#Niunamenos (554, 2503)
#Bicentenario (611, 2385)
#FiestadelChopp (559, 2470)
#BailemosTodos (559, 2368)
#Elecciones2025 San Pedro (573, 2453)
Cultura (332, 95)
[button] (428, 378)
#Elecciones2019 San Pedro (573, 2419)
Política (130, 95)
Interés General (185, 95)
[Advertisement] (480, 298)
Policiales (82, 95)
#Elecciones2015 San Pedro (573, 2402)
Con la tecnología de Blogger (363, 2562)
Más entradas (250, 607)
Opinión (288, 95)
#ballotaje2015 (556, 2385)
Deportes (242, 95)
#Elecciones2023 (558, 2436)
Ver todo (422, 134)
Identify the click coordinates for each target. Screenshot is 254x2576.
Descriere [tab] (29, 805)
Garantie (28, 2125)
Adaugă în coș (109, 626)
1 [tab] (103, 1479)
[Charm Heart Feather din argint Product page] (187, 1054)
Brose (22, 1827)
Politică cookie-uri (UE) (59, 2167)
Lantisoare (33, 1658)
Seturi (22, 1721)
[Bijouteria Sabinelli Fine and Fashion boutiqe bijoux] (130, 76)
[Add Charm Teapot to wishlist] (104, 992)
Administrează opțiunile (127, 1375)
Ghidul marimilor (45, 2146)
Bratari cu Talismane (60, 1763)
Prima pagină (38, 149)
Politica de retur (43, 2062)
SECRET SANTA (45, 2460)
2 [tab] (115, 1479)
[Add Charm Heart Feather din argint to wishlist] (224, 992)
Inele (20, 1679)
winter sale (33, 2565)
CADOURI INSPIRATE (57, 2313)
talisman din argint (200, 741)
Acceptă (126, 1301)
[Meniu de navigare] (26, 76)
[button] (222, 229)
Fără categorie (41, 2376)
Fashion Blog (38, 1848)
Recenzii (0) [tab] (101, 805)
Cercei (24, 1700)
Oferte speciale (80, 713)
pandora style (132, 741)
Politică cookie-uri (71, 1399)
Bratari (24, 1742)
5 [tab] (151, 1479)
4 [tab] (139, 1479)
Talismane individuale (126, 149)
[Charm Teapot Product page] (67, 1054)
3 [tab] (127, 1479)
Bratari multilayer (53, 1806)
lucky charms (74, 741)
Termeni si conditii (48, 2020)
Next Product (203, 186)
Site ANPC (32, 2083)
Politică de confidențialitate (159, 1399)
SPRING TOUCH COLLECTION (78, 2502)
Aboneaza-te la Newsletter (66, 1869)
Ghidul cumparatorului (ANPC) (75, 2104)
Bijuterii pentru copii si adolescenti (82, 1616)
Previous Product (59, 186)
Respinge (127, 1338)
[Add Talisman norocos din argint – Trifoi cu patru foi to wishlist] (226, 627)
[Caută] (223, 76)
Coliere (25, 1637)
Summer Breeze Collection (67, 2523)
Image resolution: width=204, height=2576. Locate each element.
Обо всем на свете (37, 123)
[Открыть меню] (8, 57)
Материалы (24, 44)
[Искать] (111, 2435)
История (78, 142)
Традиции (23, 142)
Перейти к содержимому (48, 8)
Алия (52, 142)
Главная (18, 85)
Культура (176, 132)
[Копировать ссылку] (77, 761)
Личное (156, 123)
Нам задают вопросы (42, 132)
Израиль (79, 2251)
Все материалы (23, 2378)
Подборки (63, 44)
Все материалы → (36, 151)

[EXERCISE BRIEF]: Copy the data character for character, beginning at the line that contains "pandora style (132, 741)" and ending after the line that contains "Культура (176, 132)".

[EXPECTED ANSWER]:
pandora style (132, 741)
Politică cookie-uri (71, 1399)
Bratari (24, 1742)
5 [tab] (151, 1479)
4 [tab] (139, 1479)
Talismane individuale (126, 149)
[Charm Teapot Product page] (67, 1054)
3 [tab] (127, 1479)
Bratari multilayer (53, 1806)
lucky charms (74, 741)
Termeni si conditii (48, 2020)
Next Product (203, 186)
Site ANPC (32, 2083)
Politică de confidențialitate (159, 1399)
SPRING TOUCH COLLECTION (78, 2502)
Aboneaza-te la Newsletter (66, 1869)
Ghidul cumparatorului (ANPC) (75, 2104)
Bijuterii pentru copii si adolescenti (82, 1616)
Previous Product (59, 186)
Respinge (127, 1338)
[Add Talisman norocos din argint – Trifoi cu patru foi to wishlist] (226, 627)
[Caută] (223, 76)
Coliere (25, 1637)
Summer Breeze Collection (67, 2523)
Image resolution: width=204, height=2576. Locate each element.
Обо всем на свете (37, 123)
[Открыть меню] (8, 57)
Материалы (24, 44)
[Искать] (111, 2435)
История (78, 142)
Традиции (23, 142)
Перейти к содержимому (48, 8)
Алия (52, 142)
Главная (18, 85)
Культура (176, 132)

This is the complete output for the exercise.